Comment 7 for bug 181258

Revision history for this message
Anna Jonna Armannsdottir (annaj) wrote :

I can report the same problem. A number of diskless clients go flawlessly through a PXE boot, then the net interface is brought down when the Linux kernel boots and suddenly, dhcp does not work anymore.

Background research on the network: The clients are connected to Cisco switches. The configuration of the switches makes them run spanning-tree calculations. This usually takes some seconds but for large networks it can take up to 30 40 seconds.
The network port on the switch is turned on, when this calculation has been finished. This is primarily a security measure.
See also: http://networkers-online.com/blog/2008/08/what-is-bpdu-filter/
If this security measure is turned off, the client boots without problems. :)
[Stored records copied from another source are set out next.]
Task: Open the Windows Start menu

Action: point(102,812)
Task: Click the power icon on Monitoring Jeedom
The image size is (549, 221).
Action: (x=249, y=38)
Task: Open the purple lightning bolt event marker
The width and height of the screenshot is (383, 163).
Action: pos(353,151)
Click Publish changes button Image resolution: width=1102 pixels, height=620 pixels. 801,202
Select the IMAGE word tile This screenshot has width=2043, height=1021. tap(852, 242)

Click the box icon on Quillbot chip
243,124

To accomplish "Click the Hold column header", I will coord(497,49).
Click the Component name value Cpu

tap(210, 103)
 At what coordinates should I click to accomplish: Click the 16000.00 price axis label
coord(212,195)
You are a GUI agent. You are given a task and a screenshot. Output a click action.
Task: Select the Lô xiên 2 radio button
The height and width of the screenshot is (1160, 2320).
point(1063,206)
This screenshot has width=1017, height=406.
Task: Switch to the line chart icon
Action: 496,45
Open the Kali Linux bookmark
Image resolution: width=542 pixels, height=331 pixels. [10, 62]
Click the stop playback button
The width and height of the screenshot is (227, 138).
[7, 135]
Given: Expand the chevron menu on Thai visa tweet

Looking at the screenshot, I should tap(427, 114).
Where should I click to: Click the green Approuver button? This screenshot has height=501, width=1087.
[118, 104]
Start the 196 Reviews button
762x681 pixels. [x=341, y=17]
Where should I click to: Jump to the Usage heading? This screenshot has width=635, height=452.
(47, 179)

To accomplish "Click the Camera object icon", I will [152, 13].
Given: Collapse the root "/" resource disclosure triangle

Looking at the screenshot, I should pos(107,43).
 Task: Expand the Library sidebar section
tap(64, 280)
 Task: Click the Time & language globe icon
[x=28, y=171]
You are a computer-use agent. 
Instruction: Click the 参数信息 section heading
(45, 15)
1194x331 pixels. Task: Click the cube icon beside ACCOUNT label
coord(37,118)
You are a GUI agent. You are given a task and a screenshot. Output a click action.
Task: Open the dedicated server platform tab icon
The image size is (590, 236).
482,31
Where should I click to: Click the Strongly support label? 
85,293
To debug the problem, the following boot line was used:

  kernel amd64/vmlinuz
  append ro initrd=amd64/initrd.img nbdport=2000 debug=100 break=1 ip=dhcp

In my case, this causes a timeout as can be seen on the attached screenshots. The kernel loads the NIC module e1000e and reports the type of NIC et.c. The kernel reported is 5.927 .

The debug shows the following:

configure_networking
[ -n eth0 ]
 [-e /tmp/net-eth0.conf ]
ipconfig -t 60 eth0

At about 6.4 in kernel time, the NIC module reports further about it's IRQ configuration.
Two seconds (2 sec) later at about 8.56 the NIC module reports that the Link is up at 100 Mbps full duplex.
Some milliseconds later it signals ADDRCONF(NETDEV_CHANGE): eth0: link becomes ready .

At this point in time, ipconfig is just waiting for an answer to the DHCP-discover that really was choked by the switch.
Now this is an obvious flaw in the script. It would be much more reasonable to try repeatedly with increasing timouts.

may I suggest the following timeouts:
4
8
16
30
60

The sum of this timeout is about 120 seconds.